DETROIT, Michigan (AFP) - Detroit will be a great city again once the birthplace of the US auto industry gets a fresh start with a bankruptcy filing, Michigan's governor said on Friday.
Saddled with more than US$18 billion (S$23 billion) in debt and a shrunken tax base, the Motor City has been so strapped for cash it cannot even keep the streetlights on.
"Now is the opportunity to stop 60 years of decline," Governor Rick Snyder said at a press conference a day after approving the biggest municipal bankruptcy in US history.
"We will come out with a stronger, better Detroit and a format to grow this city. The citizens of not just this city but the state deserve it."
Once a bustling beacon of industrial might, the city is now a poster child for urban decay, its landscape littered with abandoned skyscrapers, factories and homes.
Detroit has seen its population shrink by more than half - from 1.8 million in 1950 to 685,000 today - as crime, flight to the suburbs and the hollowing out of the auto industry ate away at its foundations.
The bankruptcy is expected to make it harder for municipalities in Michigan and other US states to borrow money by undermining confidence in what used to be among the most trusted bonds available.

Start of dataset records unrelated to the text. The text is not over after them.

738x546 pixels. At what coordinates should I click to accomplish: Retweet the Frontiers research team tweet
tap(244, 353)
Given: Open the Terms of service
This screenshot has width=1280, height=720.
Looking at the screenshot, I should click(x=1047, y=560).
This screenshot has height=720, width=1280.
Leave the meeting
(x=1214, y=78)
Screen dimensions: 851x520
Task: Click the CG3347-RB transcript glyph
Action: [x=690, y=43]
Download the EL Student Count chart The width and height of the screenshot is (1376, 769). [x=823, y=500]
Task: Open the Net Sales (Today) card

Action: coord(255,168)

It is being closely monitored by government workers across the country who are fearful that they too may see their retirement benefits slashed.
About nine billion dollars of the city's debt is owed to the pension funds and retiree health care benefits of the city's 10,000 workers and 20,000 retirees.
While pension benefits are protected by the state's constitution, the bankruptcy process could drastically diminish those obligations.
State-appointed emergency manager Kevyn Orr said the city has about two billion dollars to repay US$12 billion in "unsecured" debt, which includes the pension obligations.
"Yes, there are 10,000 employees. Yes, there are 20,000 retirees. But there are 700,000 citizens who don't deserve 58 minute (police) response times," Orr told reporters.